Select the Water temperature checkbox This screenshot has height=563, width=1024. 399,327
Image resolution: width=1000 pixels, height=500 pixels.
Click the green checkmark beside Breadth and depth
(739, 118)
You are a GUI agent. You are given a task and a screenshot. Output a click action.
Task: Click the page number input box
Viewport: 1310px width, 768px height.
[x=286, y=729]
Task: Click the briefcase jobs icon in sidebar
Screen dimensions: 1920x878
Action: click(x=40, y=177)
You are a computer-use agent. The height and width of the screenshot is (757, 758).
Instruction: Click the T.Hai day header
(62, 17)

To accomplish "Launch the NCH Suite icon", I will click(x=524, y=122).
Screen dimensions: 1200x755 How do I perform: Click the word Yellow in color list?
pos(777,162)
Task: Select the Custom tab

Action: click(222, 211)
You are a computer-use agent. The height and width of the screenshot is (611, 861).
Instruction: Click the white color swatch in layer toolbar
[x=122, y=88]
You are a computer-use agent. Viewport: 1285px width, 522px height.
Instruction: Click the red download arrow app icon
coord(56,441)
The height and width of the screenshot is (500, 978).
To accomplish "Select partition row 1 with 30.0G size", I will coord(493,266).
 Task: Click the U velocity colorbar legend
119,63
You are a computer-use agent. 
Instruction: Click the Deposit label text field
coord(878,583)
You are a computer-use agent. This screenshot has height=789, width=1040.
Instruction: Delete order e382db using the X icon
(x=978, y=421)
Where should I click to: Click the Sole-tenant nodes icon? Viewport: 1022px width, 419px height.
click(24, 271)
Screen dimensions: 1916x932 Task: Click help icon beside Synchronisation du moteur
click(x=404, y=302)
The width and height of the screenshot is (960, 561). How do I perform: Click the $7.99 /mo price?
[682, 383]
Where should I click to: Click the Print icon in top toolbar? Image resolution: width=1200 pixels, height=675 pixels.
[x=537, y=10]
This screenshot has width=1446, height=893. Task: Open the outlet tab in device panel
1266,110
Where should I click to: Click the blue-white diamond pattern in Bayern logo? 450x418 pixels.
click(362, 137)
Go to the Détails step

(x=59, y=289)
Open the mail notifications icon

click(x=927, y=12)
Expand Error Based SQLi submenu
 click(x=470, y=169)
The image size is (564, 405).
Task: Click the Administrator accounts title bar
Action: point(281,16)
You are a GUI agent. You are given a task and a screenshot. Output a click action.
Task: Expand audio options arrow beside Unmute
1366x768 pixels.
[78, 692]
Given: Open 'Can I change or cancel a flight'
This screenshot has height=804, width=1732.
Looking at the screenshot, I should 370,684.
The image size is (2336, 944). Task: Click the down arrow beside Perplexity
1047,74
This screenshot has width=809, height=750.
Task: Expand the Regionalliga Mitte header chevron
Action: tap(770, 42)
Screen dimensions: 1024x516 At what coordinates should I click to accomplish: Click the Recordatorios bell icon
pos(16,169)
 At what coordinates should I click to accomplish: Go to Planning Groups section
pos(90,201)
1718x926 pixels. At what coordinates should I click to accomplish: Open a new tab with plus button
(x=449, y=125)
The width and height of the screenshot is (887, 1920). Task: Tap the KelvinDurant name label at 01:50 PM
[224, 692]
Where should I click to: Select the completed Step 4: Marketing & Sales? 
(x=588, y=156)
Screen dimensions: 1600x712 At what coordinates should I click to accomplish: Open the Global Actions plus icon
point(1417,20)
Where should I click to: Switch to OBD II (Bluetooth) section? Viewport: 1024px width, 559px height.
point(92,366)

════════

[Work request] Nothing in the records may be left out; copy them all exactly.

[Answer for this exercise]
Select the Water temperature checkbox This screenshot has height=563, width=1024. 399,327
Image resolution: width=1000 pixels, height=500 pixels.
Click the green checkmark beside Breadth and depth
(739, 118)
You are a GUI agent. You are given a task and a screenshot. Output a click action.
Task: Click the page number input box
Viewport: 1310px width, 768px height.
[x=286, y=729]
Task: Click the briefcase jobs icon in sidebar
Screen dimensions: 1920x878
Action: click(x=40, y=177)
You are a computer-use agent. The height and width of the screenshot is (757, 758).
Instruction: Click the T.Hai day header
(62, 17)

To accomplish "Launch the NCH Suite icon", I will click(x=524, y=122).
Screen dimensions: 1200x755 How do I perform: Click the word Yellow in color list?
pos(777,162)
Task: Select the Custom tab

Action: click(222, 211)
You are a computer-use agent. The height and width of the screenshot is (611, 861).
Instruction: Click the white color swatch in layer toolbar
[x=122, y=88]
You are a computer-use agent. Viewport: 1285px width, 522px height.
Instruction: Click the red download arrow app icon
coord(56,441)
The height and width of the screenshot is (500, 978).
To accomplish "Select partition row 1 with 30.0G size", I will coord(493,266).
 Task: Click the U velocity colorbar legend
119,63
You are a computer-use agent. 
Instruction: Click the Deposit label text field
coord(878,583)
You are a computer-use agent. This screenshot has height=789, width=1040.
Instruction: Delete order e382db using the X icon
(x=978, y=421)
Where should I click to: Click the Sole-tenant nodes icon? Viewport: 1022px width, 419px height.
click(24, 271)
Screen dimensions: 1916x932 Task: Click help icon beside Synchronisation du moteur
click(x=404, y=302)
The width and height of the screenshot is (960, 561). How do I perform: Click the $7.99 /mo price?
[682, 383]
Where should I click to: Click the Print icon in top toolbar? Image resolution: width=1200 pixels, height=675 pixels.
[x=537, y=10]
This screenshot has width=1446, height=893. Task: Open the outlet tab in device panel
1266,110
Where should I click to: Click the blue-white diamond pattern in Bayern logo? 450x418 pixels.
click(362, 137)
Go to the Détails step

(x=59, y=289)
Open the mail notifications icon

click(x=927, y=12)
Expand Error Based SQLi submenu
 click(x=470, y=169)
The image size is (564, 405).
Task: Click the Administrator accounts title bar
Action: point(281,16)
You are a GUI agent. You are given a task and a screenshot. Output a click action.
Task: Expand audio options arrow beside Unmute
1366x768 pixels.
[78, 692]
Given: Open 'Can I change or cancel a flight'
This screenshot has height=804, width=1732.
Looking at the screenshot, I should 370,684.
The image size is (2336, 944). Task: Click the down arrow beside Perplexity
1047,74
This screenshot has width=809, height=750.
Task: Expand the Regionalliga Mitte header chevron
Action: tap(770, 42)
Screen dimensions: 1024x516 At what coordinates should I click to accomplish: Click the Recordatorios bell icon
pos(16,169)
 At what coordinates should I click to accomplish: Go to Planning Groups section
pos(90,201)
1718x926 pixels. At what coordinates should I click to accomplish: Open a new tab with plus button
(x=449, y=125)
The width and height of the screenshot is (887, 1920). Task: Tap the KelvinDurant name label at 01:50 PM
[224, 692]
Where should I click to: Select the completed Step 4: Marketing & Sales? 
(x=588, y=156)
Screen dimensions: 1600x712 At what coordinates should I click to accomplish: Open the Global Actions plus icon
point(1417,20)
Where should I click to: Switch to OBD II (Bluetooth) section? Viewport: 1024px width, 559px height.
point(92,366)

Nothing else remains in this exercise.